Data records:

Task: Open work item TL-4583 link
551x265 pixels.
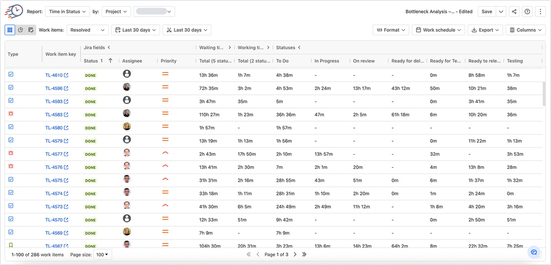Action: pyautogui.click(x=54, y=115)
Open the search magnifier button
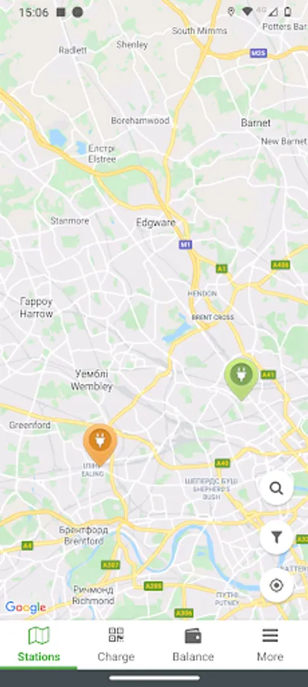Viewport: 308px width, 687px height. 276,488
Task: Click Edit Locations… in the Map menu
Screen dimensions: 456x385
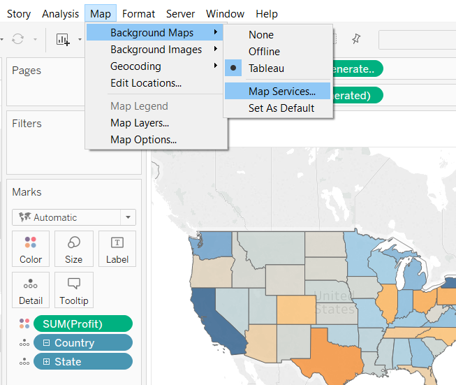Action: pyautogui.click(x=146, y=83)
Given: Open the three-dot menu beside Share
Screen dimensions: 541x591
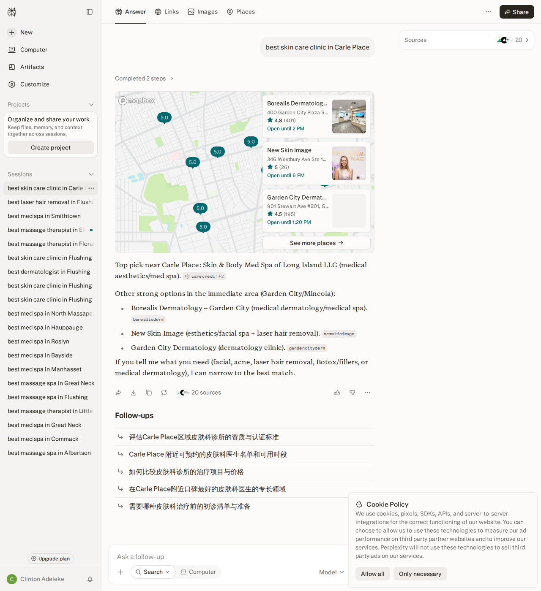Looking at the screenshot, I should tap(489, 12).
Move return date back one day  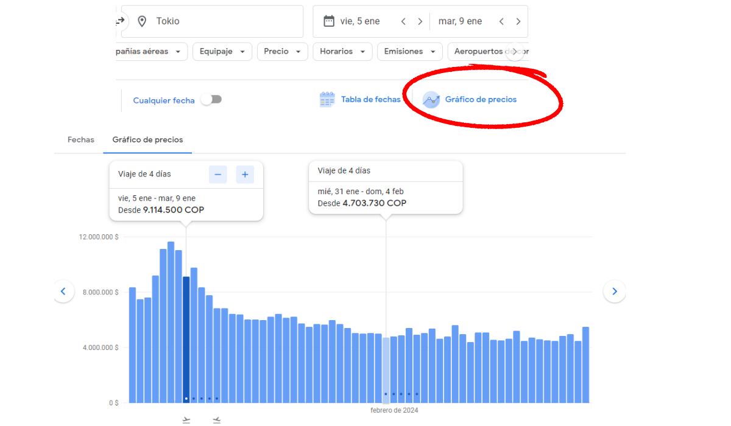(x=501, y=21)
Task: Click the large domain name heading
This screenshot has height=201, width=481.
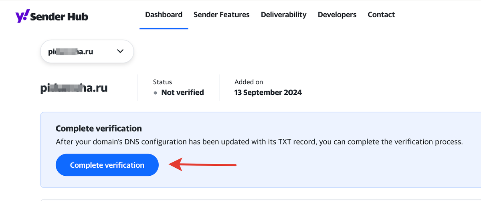Action: 74,89
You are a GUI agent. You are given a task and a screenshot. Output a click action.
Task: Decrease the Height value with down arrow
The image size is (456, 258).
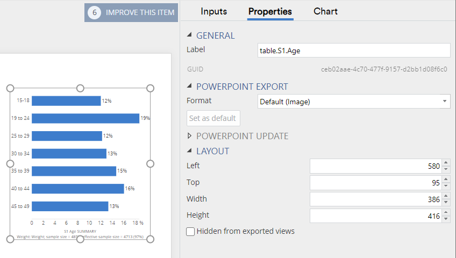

Exercise requirements:
Note each line of the entries that has "menu" in it, and copy those lines.

Task result:
Task: Click Edit Locations… in the Map menu
Given: Open the three-dot menu beside Share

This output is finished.